IIRC, the Voyager's warp drive also caused damage to subspace in a region within the Delta Quadrant just like in "Forces of Nature," so the problem wasn't likely fixed by the time the Intrepid-class was introduced.

robau December 30 2012 10:41 PM

Re: Was putting limits on Warp Travel a bad idea?
 
Voyager had a much more succinct environmental episode because it dealt with attitudes and livelihoods of people. Like Holdfast is saying, this one falls flat because it just tells us that technology is bad and we should put limits on it end of story.

Roswell December 31 2012 01:50 AM

Re: Was putting limits on Warp Travel a bad idea?
 
In TNG, the Borg ships could always keep up with the enterprise and they were all over the quadrants. No problems there. You cannot have a series as complicated at star trek without the occaisonal error.

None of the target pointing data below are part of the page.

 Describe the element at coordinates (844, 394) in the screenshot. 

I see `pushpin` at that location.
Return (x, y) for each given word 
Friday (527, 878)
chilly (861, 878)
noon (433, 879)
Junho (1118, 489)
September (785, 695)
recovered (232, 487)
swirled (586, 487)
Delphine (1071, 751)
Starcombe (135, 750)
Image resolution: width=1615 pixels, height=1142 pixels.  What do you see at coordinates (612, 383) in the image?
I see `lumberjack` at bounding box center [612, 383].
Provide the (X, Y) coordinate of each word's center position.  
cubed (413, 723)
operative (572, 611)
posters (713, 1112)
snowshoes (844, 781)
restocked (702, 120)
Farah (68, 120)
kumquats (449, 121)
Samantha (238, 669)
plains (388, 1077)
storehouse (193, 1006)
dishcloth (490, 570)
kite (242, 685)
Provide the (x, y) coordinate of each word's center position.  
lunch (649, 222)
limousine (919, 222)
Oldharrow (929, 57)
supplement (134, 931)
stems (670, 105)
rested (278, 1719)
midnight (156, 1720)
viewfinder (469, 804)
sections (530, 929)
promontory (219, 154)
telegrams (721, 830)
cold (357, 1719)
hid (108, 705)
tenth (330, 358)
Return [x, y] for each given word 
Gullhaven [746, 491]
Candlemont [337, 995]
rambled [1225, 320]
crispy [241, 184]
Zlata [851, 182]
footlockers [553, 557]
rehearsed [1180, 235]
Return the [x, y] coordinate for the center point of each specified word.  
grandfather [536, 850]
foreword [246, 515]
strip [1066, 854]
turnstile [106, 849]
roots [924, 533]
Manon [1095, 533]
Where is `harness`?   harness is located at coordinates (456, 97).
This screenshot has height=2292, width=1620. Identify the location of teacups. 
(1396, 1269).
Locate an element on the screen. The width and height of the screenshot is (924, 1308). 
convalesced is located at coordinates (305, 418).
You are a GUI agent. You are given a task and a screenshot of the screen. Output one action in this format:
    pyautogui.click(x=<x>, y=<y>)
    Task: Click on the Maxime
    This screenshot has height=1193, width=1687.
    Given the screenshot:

Dream December 31 2012 03:59 AM

Re: Was putting limits on Warp Travel a bad idea?
 
I loved how "All Good Things" flipped the middle finger to this Warp limit nonsense by have the Enterprise go to Warp 13! :lol:

Kelthaz December 31 2012 04:22 AM

Re: Was putting limits on Warp Travel a bad idea?
 
It wasn't a bad idea in that it hurt the quality of the series, but it was a bad idea in that it was pointless.

Episode 7x?? - With Warp Limit

Captain Picard: Set course for Rigel IV. Warp 8.

Episode 7x?? - Without Warp Limit

Captain Picard: Set course for Rigel IV. Warp 6.

Yup, that sure did do a thing. The ships are going to travel at the speed of plot regardless of what numbers are thrown at us in dialogue, so I just don't get it. Silly analogy for environmental protection is silly.

at Quark's December 31 2012 02:40 PM

Re: Was putting limits on Warp Travel a bad idea?
 
Depends upon how I look at it.

Just as a one-episode issue: nice idea for a story. I like the idea that there isn't an immediate tech fix for everything. However you can't tell a story like this without it having repercussions on later eps or series. Indeed, that was ignored very quickly, with a throwaway line here or there at best. I also got the feeling that it had been resolved by the moving nacelles of voyager. Both alternatives are ridiculous -- generally a solution to such a fundamental problem that has been overlooked for centuries won't arrive within a year. So either don't tell the story at all or take the consequences seriously (thereby possibly handicapping your own storytelling potential).

As a metaphor for polution and current environmental issues: meh, cheap.